Exercise description: Rewrite the material below, replacing every instance of "How do I perform" with "How would I carry out" and leaving all other text unchanged.

Item coordinate data:
↓↓↓
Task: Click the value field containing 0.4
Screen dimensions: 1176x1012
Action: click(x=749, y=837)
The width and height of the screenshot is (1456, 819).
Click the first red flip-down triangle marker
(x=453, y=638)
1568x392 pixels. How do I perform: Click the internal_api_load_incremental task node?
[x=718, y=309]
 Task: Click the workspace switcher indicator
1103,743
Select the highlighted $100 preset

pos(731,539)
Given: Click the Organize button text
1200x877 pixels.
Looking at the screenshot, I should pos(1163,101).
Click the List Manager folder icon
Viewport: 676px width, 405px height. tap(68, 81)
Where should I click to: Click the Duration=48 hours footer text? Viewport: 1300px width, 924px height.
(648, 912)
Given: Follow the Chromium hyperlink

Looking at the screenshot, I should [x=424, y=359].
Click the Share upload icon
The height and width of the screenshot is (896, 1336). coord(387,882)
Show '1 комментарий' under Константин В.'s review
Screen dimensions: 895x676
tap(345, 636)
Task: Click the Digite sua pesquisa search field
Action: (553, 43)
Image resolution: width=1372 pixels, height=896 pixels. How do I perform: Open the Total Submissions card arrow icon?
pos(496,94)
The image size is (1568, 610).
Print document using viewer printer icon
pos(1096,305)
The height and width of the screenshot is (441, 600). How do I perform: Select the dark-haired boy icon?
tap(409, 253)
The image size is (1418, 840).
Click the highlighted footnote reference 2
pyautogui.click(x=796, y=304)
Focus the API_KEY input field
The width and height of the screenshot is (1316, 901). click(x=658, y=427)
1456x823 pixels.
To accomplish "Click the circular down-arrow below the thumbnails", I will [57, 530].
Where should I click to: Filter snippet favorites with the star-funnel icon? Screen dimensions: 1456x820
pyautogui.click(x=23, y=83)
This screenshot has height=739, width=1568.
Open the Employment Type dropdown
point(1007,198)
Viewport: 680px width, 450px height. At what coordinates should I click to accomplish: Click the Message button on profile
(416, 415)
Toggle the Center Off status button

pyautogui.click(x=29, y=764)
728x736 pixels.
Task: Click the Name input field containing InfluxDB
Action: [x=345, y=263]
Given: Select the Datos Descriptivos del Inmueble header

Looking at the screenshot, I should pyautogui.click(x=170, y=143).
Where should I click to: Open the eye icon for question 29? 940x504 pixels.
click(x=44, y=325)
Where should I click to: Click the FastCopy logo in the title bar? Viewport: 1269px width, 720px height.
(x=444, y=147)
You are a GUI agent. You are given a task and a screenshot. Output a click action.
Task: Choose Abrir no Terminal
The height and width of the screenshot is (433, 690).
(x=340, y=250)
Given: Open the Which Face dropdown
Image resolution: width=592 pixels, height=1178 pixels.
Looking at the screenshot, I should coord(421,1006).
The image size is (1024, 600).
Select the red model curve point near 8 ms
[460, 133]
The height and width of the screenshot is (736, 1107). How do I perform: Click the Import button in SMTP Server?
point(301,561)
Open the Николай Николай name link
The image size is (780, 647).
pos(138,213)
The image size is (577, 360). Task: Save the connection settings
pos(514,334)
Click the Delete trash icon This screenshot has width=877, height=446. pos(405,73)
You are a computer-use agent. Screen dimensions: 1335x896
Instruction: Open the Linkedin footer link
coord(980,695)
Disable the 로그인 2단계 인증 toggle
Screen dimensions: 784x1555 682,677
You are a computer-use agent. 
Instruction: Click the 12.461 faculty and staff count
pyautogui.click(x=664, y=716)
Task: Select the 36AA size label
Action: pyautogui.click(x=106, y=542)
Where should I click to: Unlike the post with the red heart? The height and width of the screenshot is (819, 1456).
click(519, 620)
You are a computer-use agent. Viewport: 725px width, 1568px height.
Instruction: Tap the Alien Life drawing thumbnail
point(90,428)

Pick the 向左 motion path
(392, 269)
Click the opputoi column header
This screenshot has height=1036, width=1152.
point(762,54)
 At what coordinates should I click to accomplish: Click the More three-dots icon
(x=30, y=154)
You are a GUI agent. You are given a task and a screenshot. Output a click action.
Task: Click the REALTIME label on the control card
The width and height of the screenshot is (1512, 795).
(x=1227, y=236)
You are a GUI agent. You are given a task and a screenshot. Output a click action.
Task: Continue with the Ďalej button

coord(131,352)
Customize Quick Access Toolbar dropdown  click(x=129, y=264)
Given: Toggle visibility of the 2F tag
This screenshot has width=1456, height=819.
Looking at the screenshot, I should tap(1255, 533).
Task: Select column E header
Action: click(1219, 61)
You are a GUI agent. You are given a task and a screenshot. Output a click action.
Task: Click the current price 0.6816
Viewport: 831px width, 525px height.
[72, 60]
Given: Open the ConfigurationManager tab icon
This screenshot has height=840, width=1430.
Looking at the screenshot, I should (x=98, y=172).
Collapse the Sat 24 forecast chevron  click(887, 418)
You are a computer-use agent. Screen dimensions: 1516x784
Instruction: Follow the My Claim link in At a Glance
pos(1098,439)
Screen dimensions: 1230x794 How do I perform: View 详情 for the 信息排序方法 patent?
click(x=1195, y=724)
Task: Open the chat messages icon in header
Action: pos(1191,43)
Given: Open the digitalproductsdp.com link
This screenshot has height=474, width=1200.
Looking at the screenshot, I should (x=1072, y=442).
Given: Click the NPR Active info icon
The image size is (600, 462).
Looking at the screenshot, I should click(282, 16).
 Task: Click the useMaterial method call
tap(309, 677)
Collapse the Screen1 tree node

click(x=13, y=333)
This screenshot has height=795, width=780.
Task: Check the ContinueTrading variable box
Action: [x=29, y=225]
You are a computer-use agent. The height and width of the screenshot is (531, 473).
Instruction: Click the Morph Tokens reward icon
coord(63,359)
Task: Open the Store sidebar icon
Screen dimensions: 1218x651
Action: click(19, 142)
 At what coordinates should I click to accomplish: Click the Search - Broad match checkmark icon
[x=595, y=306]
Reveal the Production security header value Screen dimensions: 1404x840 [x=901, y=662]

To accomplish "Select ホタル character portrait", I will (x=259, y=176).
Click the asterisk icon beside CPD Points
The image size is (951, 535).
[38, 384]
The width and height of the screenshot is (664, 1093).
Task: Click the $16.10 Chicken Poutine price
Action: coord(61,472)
↑↑↑
Exercise solution:
Task: Click the value field containing 0.4
Screen dimensions: 1176x1012
Action: click(x=749, y=837)
The width and height of the screenshot is (1456, 819).
Click the first red flip-down triangle marker
(x=453, y=638)
1568x392 pixels. How would I carry out: Click the internal_api_load_incremental task node?
[x=718, y=309]
 Task: Click the workspace switcher indicator
1103,743
Select the highlighted $100 preset

pos(731,539)
Given: Click the Organize button text
1200x877 pixels.
Looking at the screenshot, I should pos(1163,101).
Click the List Manager folder icon
Viewport: 676px width, 405px height. tap(68, 81)
Where should I click to: Click the Duration=48 hours footer text? Viewport: 1300px width, 924px height.
(648, 912)
Given: Follow the Chromium hyperlink

Looking at the screenshot, I should [x=424, y=359].
Click the Share upload icon
The height and width of the screenshot is (896, 1336). coord(387,882)
Show '1 комментарий' under Константин В.'s review
Screen dimensions: 895x676
tap(345, 636)
Task: Click the Digite sua pesquisa search field
Action: (553, 43)
Image resolution: width=1372 pixels, height=896 pixels. How would I carry out: Open the Total Submissions card arrow icon?
pos(496,94)
The image size is (1568, 610).
Print document using viewer printer icon
pos(1096,305)
The height and width of the screenshot is (441, 600). How would I carry out: Select the dark-haired boy icon?
tap(409, 253)
The image size is (1418, 840).
Click the highlighted footnote reference 2
pyautogui.click(x=796, y=304)
Focus the API_KEY input field
The width and height of the screenshot is (1316, 901). click(x=658, y=427)
1456x823 pixels.
To accomplish "Click the circular down-arrow below the thumbnails", I will [57, 530].
Where should I click to: Filter snippet favorites with the star-funnel icon? Screen dimensions: 1456x820
pyautogui.click(x=23, y=83)
This screenshot has height=739, width=1568.
Open the Employment Type dropdown
point(1007,198)
Viewport: 680px width, 450px height. At what coordinates should I click to accomplish: Click the Message button on profile
(416, 415)
Toggle the Center Off status button

pyautogui.click(x=29, y=764)
728x736 pixels.
Task: Click the Name input field containing InfluxDB
Action: [x=345, y=263]
Given: Select the Datos Descriptivos del Inmueble header

Looking at the screenshot, I should pyautogui.click(x=170, y=143).
Where should I click to: Open the eye icon for question 29? 940x504 pixels.
click(x=44, y=325)
Where should I click to: Click the FastCopy logo in the title bar? Viewport: 1269px width, 720px height.
(x=444, y=147)
You are a GUI agent. You are given a task and a screenshot. Output a click action.
Task: Choose Abrir no Terminal
The height and width of the screenshot is (433, 690).
(x=340, y=250)
Given: Open the Which Face dropdown
Image resolution: width=592 pixels, height=1178 pixels.
Looking at the screenshot, I should coord(421,1006).
The image size is (1024, 600).
Select the red model curve point near 8 ms
[460, 133]
The height and width of the screenshot is (736, 1107). How would I carry out: Click the Import button in SMTP Server?
point(301,561)
Open the Николай Николай name link
The image size is (780, 647).
pos(138,213)
The image size is (577, 360). Task: Save the connection settings
pos(514,334)
Click the Delete trash icon This screenshot has width=877, height=446. pos(405,73)
You are a computer-use agent. Screen dimensions: 1335x896
Instruction: Open the Linkedin footer link
coord(980,695)
Disable the 로그인 2단계 인증 toggle
Screen dimensions: 784x1555 682,677
You are a computer-use agent. 
Instruction: Click the 12.461 faculty and staff count
pyautogui.click(x=664, y=716)
Task: Select the 36AA size label
Action: pyautogui.click(x=106, y=542)
Where should I click to: Unlike the post with the red heart? The height and width of the screenshot is (819, 1456).
click(519, 620)
You are a computer-use agent. Viewport: 725px width, 1568px height.
Instruction: Tap the Alien Life drawing thumbnail
point(90,428)

Pick the 向左 motion path
(392, 269)
Click the opputoi column header
This screenshot has height=1036, width=1152.
point(762,54)
 At what coordinates should I click to accomplish: Click the More three-dots icon
(x=30, y=154)
You are a GUI agent. You are given a task and a screenshot. Output a click action.
Task: Click the REALTIME label on the control card
The width and height of the screenshot is (1512, 795).
(x=1227, y=236)
You are a GUI agent. You are given a task and a screenshot. Output a click action.
Task: Continue with the Ďalej button

coord(131,352)
Customize Quick Access Toolbar dropdown  click(x=129, y=264)
Given: Toggle visibility of the 2F tag
This screenshot has width=1456, height=819.
Looking at the screenshot, I should tap(1255, 533).
Task: Select column E header
Action: click(1219, 61)
You are a GUI agent. You are given a task and a screenshot. Output a click action.
Task: Click the current price 0.6816
Viewport: 831px width, 525px height.
[72, 60]
Given: Open the ConfigurationManager tab icon
This screenshot has height=840, width=1430.
Looking at the screenshot, I should (x=98, y=172).
Collapse the Sat 24 forecast chevron  click(887, 418)
You are a computer-use agent. Screen dimensions: 1516x784
Instruction: Follow the My Claim link in At a Glance
pos(1098,439)
Screen dimensions: 1230x794 How would I carry out: View 详情 for the 信息排序方法 patent?
click(x=1195, y=724)
Task: Open the chat messages icon in header
Action: pos(1191,43)
Given: Open the digitalproductsdp.com link
This screenshot has height=474, width=1200.
Looking at the screenshot, I should (x=1072, y=442).
Given: Click the NPR Active info icon
The image size is (600, 462).
Looking at the screenshot, I should click(282, 16).
 Task: Click the useMaterial method call
tap(309, 677)
Collapse the Screen1 tree node

click(x=13, y=333)
This screenshot has height=795, width=780.
Task: Check the ContinueTrading variable box
Action: [x=29, y=225]
You are a computer-use agent. The height and width of the screenshot is (531, 473).
Instruction: Click the Morph Tokens reward icon
coord(63,359)
Task: Open the Store sidebar icon
Screen dimensions: 1218x651
Action: click(19, 142)
 At what coordinates should I click to accomplish: Click the Search - Broad match checkmark icon
[x=595, y=306]
Reveal the Production security header value Screen dimensions: 1404x840 [x=901, y=662]

To accomplish "Select ホタル character portrait", I will (x=259, y=176).
Click the asterisk icon beside CPD Points
The image size is (951, 535).
[38, 384]
The width and height of the screenshot is (664, 1093).
Task: Click the $16.10 Chicken Poutine price
Action: coord(61,472)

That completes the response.